Dataset entries: Begin
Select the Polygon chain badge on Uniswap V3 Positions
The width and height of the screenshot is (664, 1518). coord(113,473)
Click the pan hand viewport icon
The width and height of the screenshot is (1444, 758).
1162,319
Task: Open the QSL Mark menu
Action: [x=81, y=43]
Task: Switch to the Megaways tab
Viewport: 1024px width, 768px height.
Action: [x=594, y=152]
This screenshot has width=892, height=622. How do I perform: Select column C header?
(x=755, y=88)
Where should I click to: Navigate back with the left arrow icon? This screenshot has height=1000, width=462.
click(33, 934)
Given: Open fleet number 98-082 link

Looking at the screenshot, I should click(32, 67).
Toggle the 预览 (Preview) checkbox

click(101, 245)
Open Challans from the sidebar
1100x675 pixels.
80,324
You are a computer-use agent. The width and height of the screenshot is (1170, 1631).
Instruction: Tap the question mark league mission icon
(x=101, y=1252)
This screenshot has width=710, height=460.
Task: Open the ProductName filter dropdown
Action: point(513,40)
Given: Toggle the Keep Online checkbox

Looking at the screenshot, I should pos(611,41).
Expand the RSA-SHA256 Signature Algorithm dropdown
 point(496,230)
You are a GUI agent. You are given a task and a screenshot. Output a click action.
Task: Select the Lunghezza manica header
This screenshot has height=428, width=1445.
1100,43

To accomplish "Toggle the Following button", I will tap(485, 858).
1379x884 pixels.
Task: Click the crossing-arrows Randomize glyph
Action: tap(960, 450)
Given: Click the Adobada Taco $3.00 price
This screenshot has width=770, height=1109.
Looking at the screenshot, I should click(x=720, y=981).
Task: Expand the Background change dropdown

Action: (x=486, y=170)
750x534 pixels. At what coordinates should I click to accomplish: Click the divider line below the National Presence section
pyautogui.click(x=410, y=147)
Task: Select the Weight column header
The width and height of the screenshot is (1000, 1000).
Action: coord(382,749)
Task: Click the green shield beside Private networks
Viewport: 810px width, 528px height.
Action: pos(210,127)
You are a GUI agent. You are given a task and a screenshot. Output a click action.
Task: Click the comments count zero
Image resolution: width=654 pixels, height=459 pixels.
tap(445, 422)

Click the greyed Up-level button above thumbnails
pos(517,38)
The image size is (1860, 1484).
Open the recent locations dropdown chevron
Dataset entries: End
▶ **Task**:
Would you retype the lines above from the one with "Task: Select the Weight column header" down to the one with "Task: Click the comments count zero", word for word, both ends included and no other lines?

▶ **Answer box**:
Task: Select the Weight column header
The width and height of the screenshot is (1000, 1000).
Action: coord(382,749)
Task: Click the green shield beside Private networks
Viewport: 810px width, 528px height.
Action: pos(210,127)
You are a GUI agent. You are given a task and a screenshot. Output a click action.
Task: Click the comments count zero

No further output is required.